Nuria, la sirena que casi tira la toalla

Las sirenas están en Río de Janeiro. Bailan con cadencia bajo el agua. Flotan sobre sueños e ilusiones. Pero también sobre desgracias. Sobre dolor. Porque en el deporte también se sufre. Hay que alejarse de la familia, de los amigos. ¿Vamos a una fiesta? No, no puedo. ¿Vamos al cine? Tampoco. ¿Por qué no descansas un poco más? Nuria Diosdado no pude darse ese lujo. Descansar no es una palabra que habite en su vocabulario. Por eso hoy está aquí, en sus primeros Juegos Olímpicos, para demostrar que, en efecto, ha valido la pena dejar todo por el nado sincronizado, ese ballet en el agua.

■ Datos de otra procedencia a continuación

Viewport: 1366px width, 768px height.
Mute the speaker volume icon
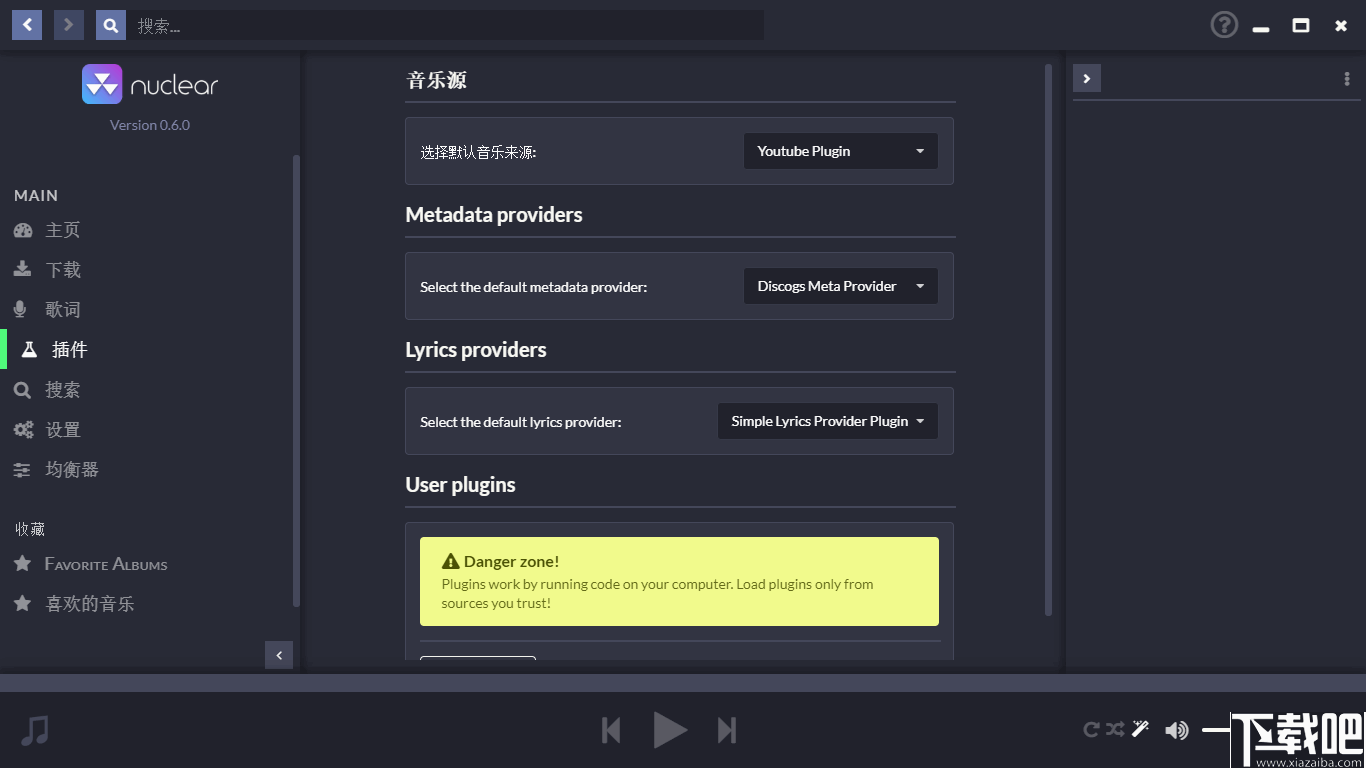1177,730
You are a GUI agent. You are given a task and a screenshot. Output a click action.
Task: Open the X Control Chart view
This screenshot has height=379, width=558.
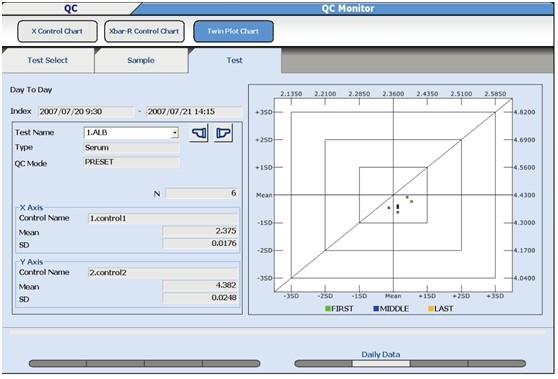[x=57, y=31]
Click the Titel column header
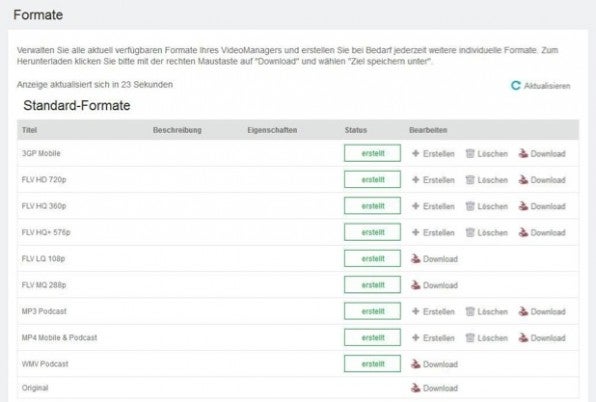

“Sé que tengo tres minutos para ganarlo o perderlo todo. No voy a desperdiciar esta oportunidad”, asegura.

Nuria tiene sólo 25 años y es originaria de Guadalajara, Jalisco. Ha pensado en dejar el nado sincronizado varias veces. Una, cuando murió su abuelo en 2007; ella estaba en la Ciudad de México y no pudo despedirse de él. Otra, cuando le retiraron seis oros por haber dado positivo en un control antidopaje por consumo de clembuterol.

“Creí que mi carrera había terminado. Fue un episodio muy complicado para mí. Y todo por un medicamento que había tomado. La verdad es que en aquellos años no había tanta información sobre el dopaje, y también había muy poco cuidado por parte de los médicos. En estos casos la responsabilidad es compartida; no puede caer toda sobre el atleta”, dice.

En el imaginario colectivo se tiene la idea de que los deportistas son seres optimistas y entusiastas; la realidad no siempre es así.

“Desertar es algo que le pasa por la mente a todos los atletas. Se cree que siempre estamos motivados, pero la realidad es que nosotros también tenemos días buenos y días malos”, comenta.

Dentro y fuera de agua, Nuria es una mujer de retos y convicciones. Desde los 15 años forma parte del selectivo nacional y ahora está a punto de graduarse en una maestría en mercadotecnia en la Universidad Anáhuac. Toda la carrera la hizo de 7 a 10 de la noche.

Dentro o fuera del agua, a Nuria la posteridad la espera con los brazos abiertos.

Este martes, Nuria Diosdado compite junto a Karem Achach en la final de nado sincronizado, fase que México no alcanzaba desde Sídney 2000.